== SOURCE DATA

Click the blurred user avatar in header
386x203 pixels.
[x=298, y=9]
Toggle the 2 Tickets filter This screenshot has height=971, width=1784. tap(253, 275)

====
== SOURCE DATA

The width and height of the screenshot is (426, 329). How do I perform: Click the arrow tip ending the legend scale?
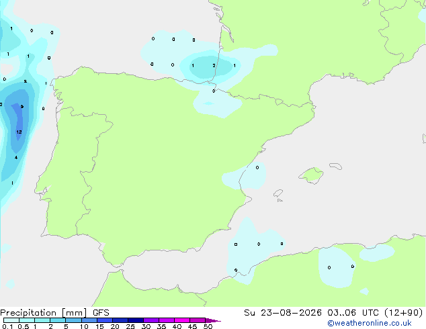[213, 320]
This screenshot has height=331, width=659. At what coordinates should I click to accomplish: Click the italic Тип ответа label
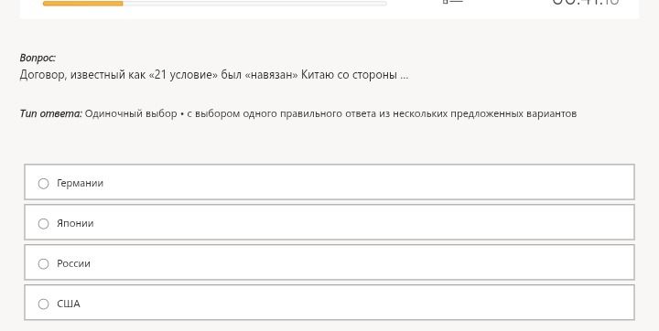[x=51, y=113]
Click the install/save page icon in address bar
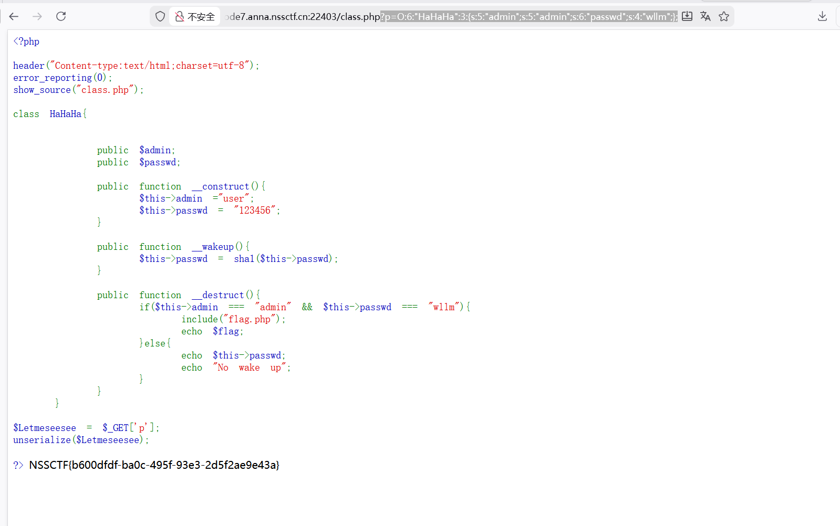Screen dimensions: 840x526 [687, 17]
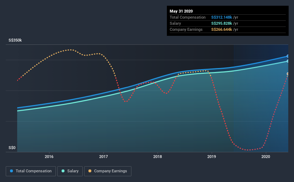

====

### EXERCISE INSTRUCTIONS
Please pick out every line of the data above that contains the word "This" and copy each one. Letter case counts.

### WRITTEN RESPONSE
Toggle the 2 Tickets filter This screenshot has height=971, width=1784. tap(253, 275)
This screenshot has height=331, width=659. At what coordinates should I click to accomplish: Click the italic Тип ответа label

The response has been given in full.